# REQUIRED TASKS
• a. Could you transcribe the Summit 7 review word for word, starting at "That’s the verdict." and ending at "what we found."?
• b. Which lines in the rows contain the string "agent"? Pick out each of them and copy it unchanged.

# SELECTED TEXT
That’s the verdict. The rest of this page exists so you don’t have to open fifteen tabs to act on it. We read Summit 7’s trust center, pulled the regulatory text from the Federal Register and the Code of Federal Regulations, checked their Cyber AB status, and separated what the company can prove from what it markets. Here’s what we found.
The 30-second verdict
| Question | Answer |
|---|---|
| What is it? | A CMMC readiness firm: RPO, managed services provider (MSP/MSSP), and Microsoft Government Cloud specialist (GCC High / Azure Government). |
| Is it a C3PAO? | No. It prepares you; a separate, independent assessor certifies you. Verify any provider's role before you sign. |
| Best for | DIB contractors handling CUI, targeting CMMC Level 2, who want a managed Microsoft GCC High path with documentation and evidence support. |
| Not best for | FCI-only Level 1 shops, very small teams needing only a secure-collaboration tool, companies unsure whether they even have CUI, or firms already assessment-ready and just shopping for a C3PAO. |
| Cost signal | Company-stated modeling: ~$265K all-in at 25 employees; ~$504K at 250. Planning math, not a quote. |
| Bottom line | Often a strong choice for a serious, managed Level 2 effort — if it matches your CUI scope, environment, and budget. The wrong fit isn't a quality problem; it's a sizing problem. |
Is Summit 7 a C3PAO or an RPO — and can they actually get you certified?
Summit 7 is a Registered Provider Organization (RPO), not a CMMC Third-Party Assessment Organization (C3PAO). An RPO provides readiness and implementation consulting; a C3PAO is the independent organization authorized to conduct your official CMMC Level 2 certification assessment. Summit 7 states plainly on its own RPO page that RPOs are not authorized to conduct CMMC assessments. So Summit 7 can get you ready — but a separate C3PAO has to certify you.
This is the single most expensive thing to get wrong, so it’s first.

# Target pointing data
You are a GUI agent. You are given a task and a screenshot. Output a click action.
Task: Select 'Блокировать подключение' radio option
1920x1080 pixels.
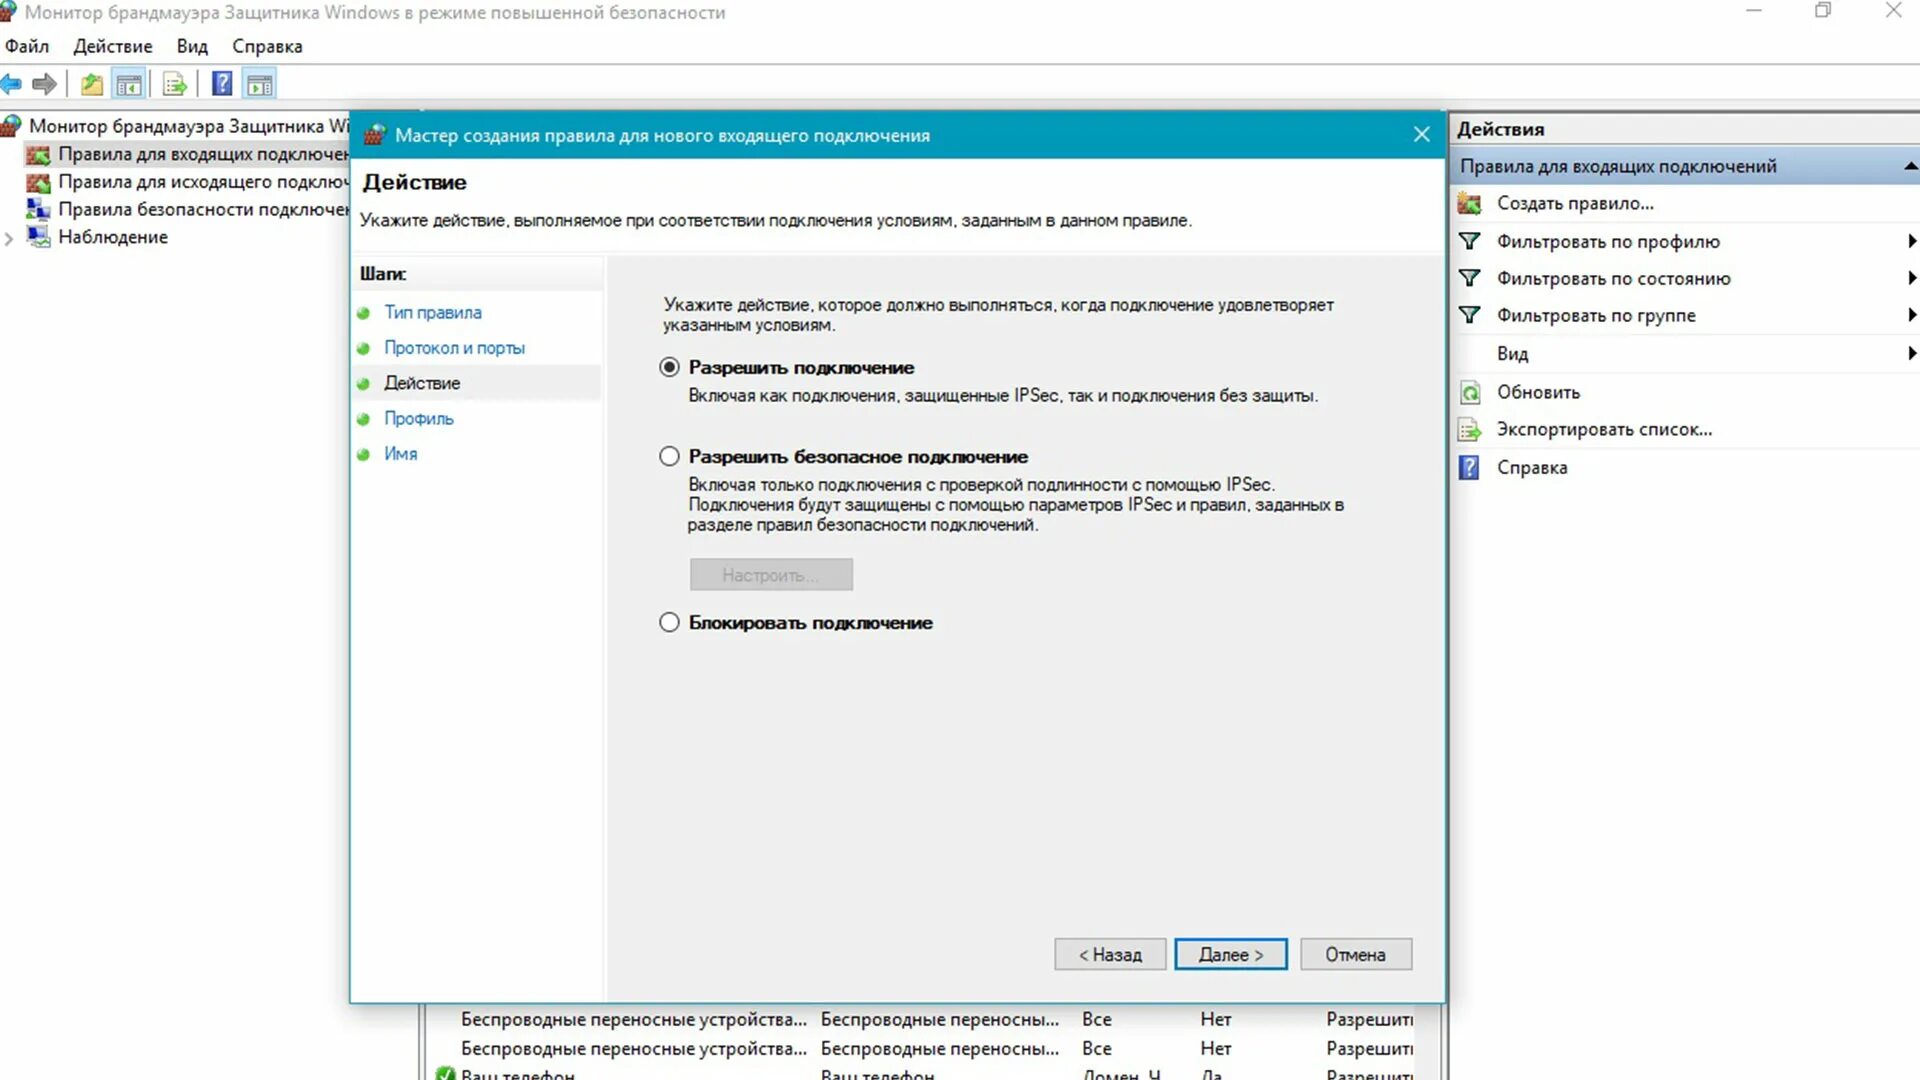coord(669,622)
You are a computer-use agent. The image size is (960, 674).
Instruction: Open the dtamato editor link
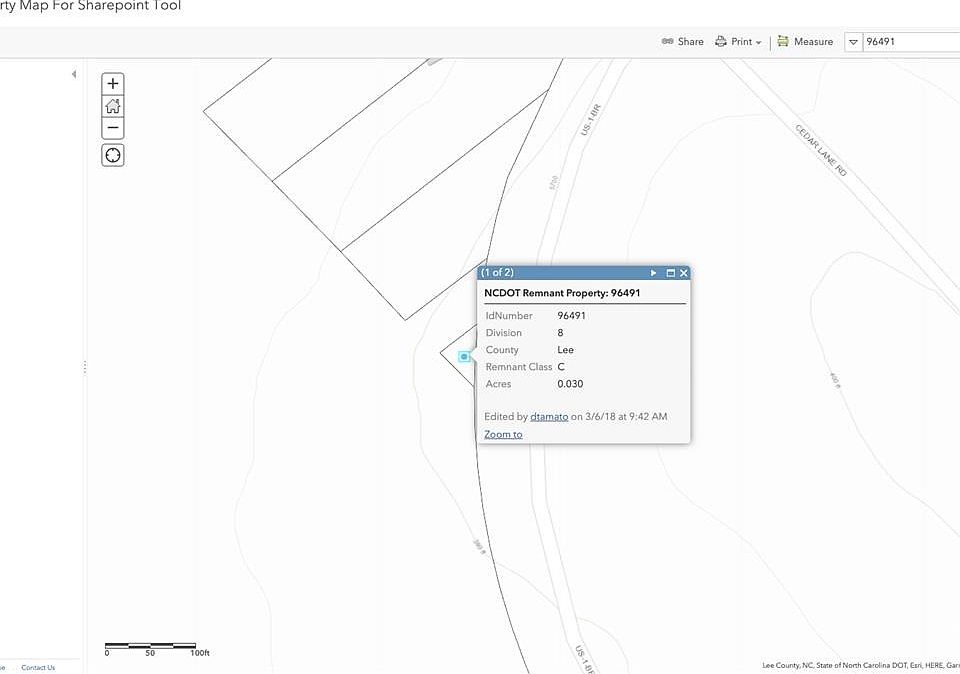coord(549,416)

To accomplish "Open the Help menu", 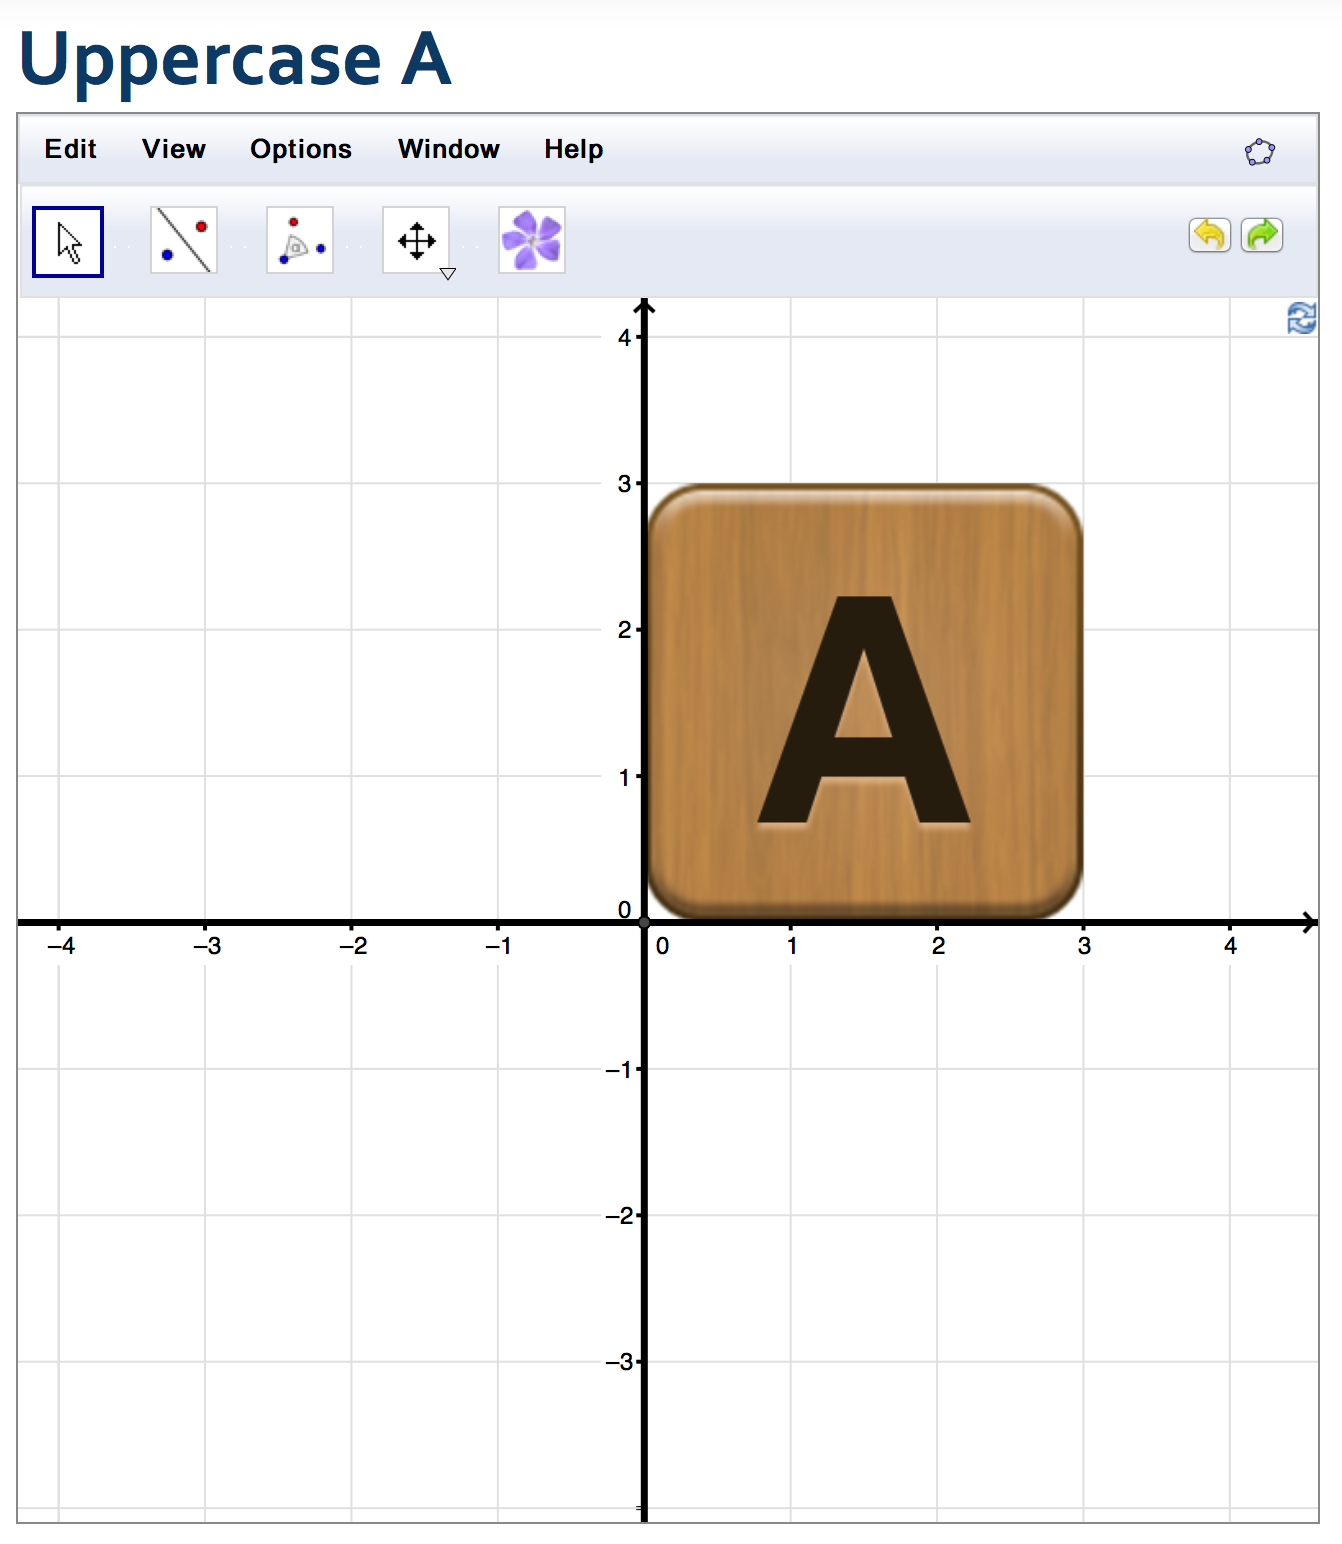I will click(573, 148).

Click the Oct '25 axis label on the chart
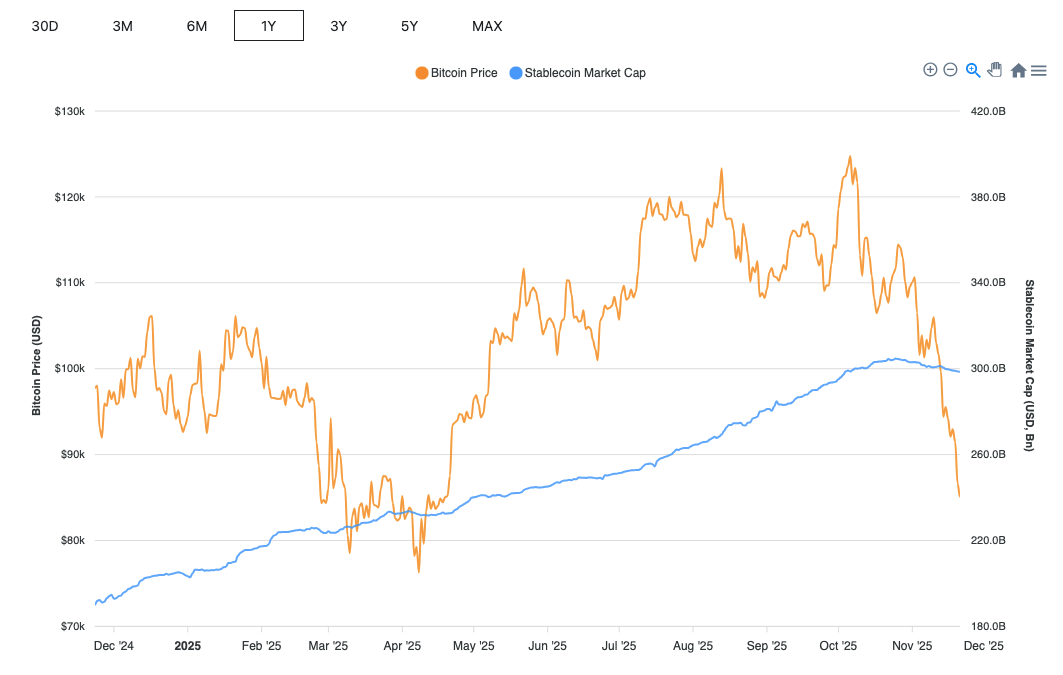838,646
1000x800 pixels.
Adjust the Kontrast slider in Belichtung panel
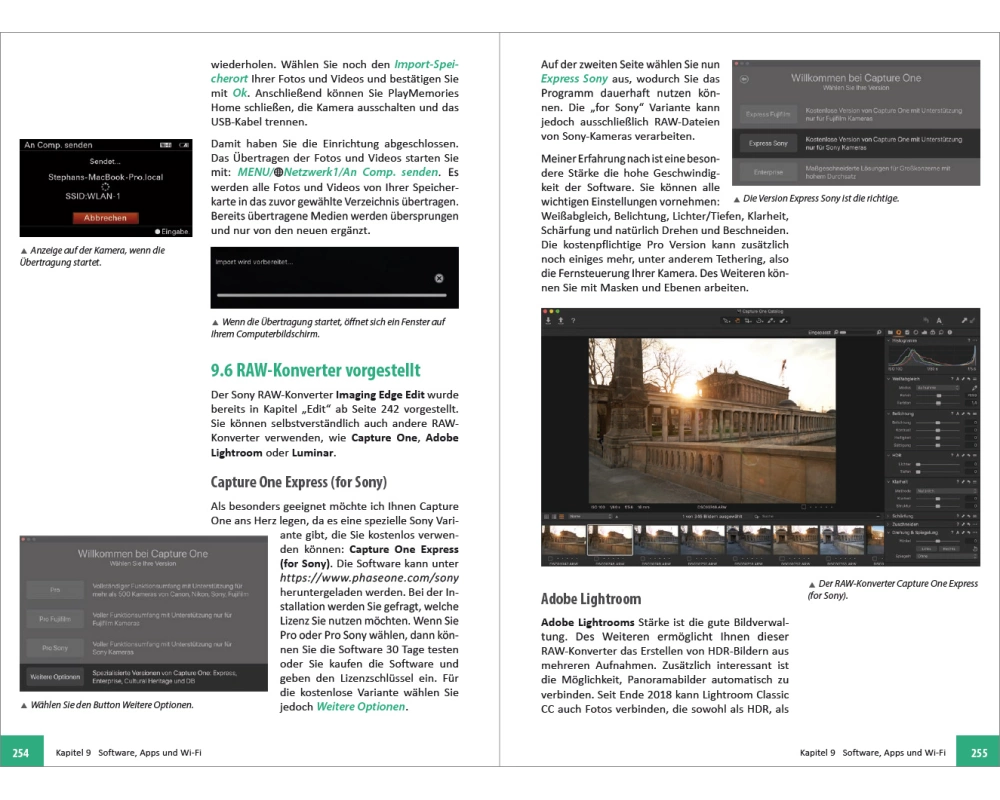pyautogui.click(x=938, y=430)
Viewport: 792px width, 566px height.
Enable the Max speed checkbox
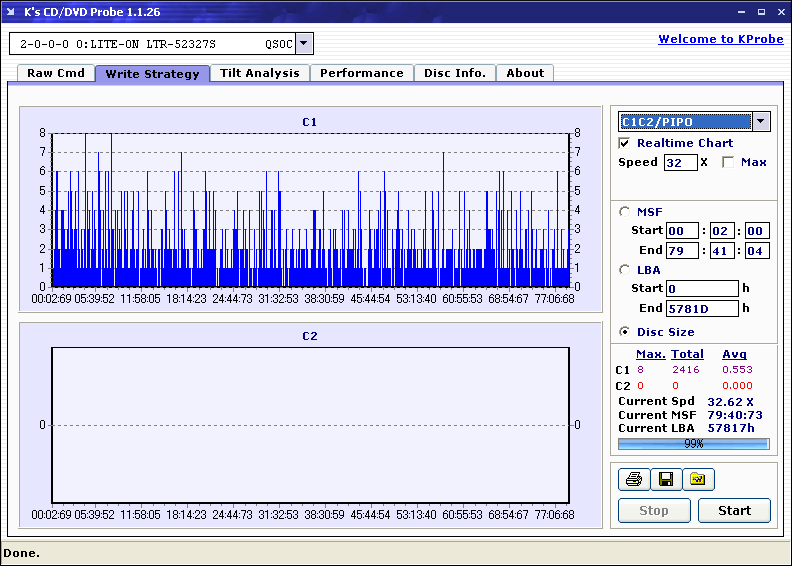(728, 162)
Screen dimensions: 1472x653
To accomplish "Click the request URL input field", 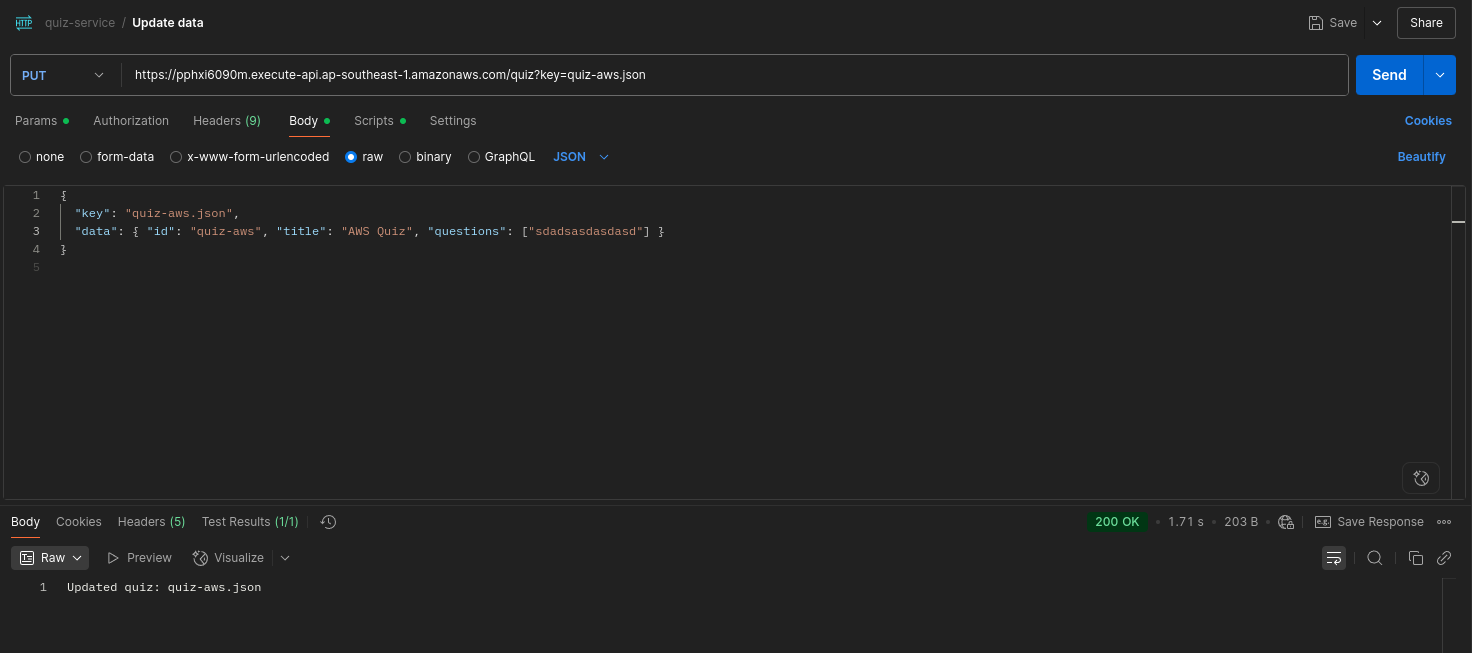I will pos(735,75).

# RESPONSES TO THE TASKS
• a.
That’s the verdict. The rest of this page exists so you don’t have to open fifteen tabs to act on it. We read Summit 7’s trust center, pulled the regulatory text from the Federal Register and the Code of Federal Regulations, checked their Cyber AB status, and separated what the company can prove from what it markets. Here’s what we found.

• b.
You are a GUI agent. You are given a task and a screenshot. Output a click action.
You are a computer-use agent. The image size is (960, 674).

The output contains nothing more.